The goal of the Navy’s ongoing review for a small surface combatant vessel is aimed at getting the most possible capability out of the ships, and includes cost, increasing lethality and survivability and perhaps making them bigger than the Littoral Combat Ships (LCS) the service is currently building, the Chief of Naval Operations Adm. Jonathan Greenert said Tuesday.

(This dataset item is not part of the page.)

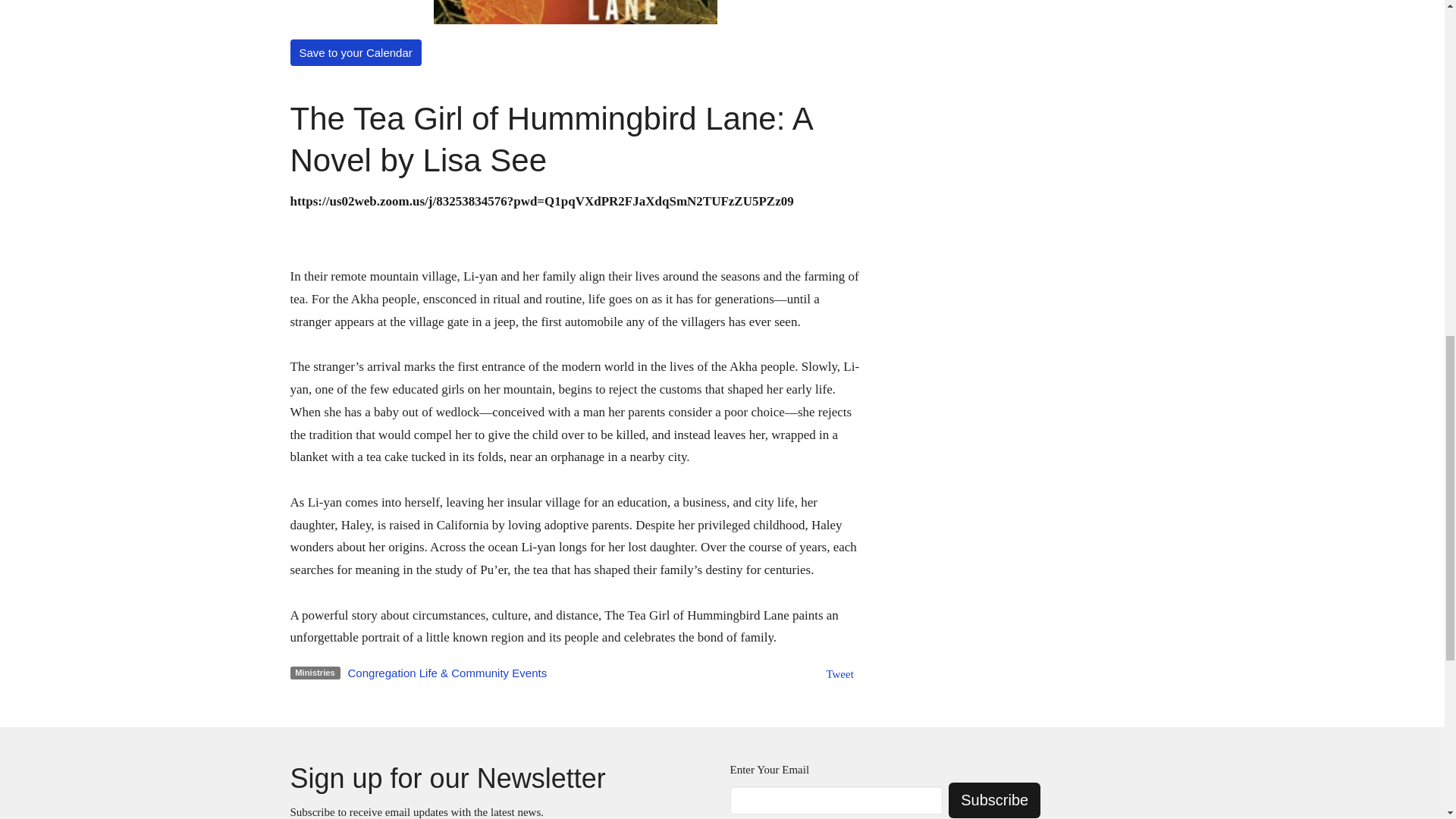
Save to your Calendar (354, 52)
Subscribe (995, 800)
Tweet (839, 674)
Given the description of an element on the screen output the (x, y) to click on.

The USS Coronado (LCS-4): Photo: U.S. Navy
The USS Coronado (LCS-4): Photo: U.S. Navy

Greenert said the review ordered by Defense Secretary Chuck Hagel should be complete in the near future and the Navy still has “a few questions that we need to answer.” Greenert, speaking at an event hosted by the Center for Strategic and International Studies, said the questions are going to lethality, survivability, the possibility of adding an extension to the LCS hulls or taking a look at a new design.

“I am comfortable that what we have is good,” Greenert said, referring to the LCS. “The question is what do you want to do? How do you get the most out of those last 20 ships?”

Hagel earlier this year said he was altering the Navy’s plan to buy 52 Littoral Combat Ships, scaling the number back by 20 ships and instructing the Navy to look at alternatives for the small surface combatant requirement. That could include LCSs with more firepower to make it more capable, or another type of ship all together.

The Navy is currently buying the LCS in two forms, the Lockheed Martin [LMT] mono-hull variant and the Austal USA trimaran version. The Pentagon has been keeping a tight lid on the results of the task force preliminary review that was completed in July, saying no decisions will be released until after work is completed on the fiscal 2016 budget this fall.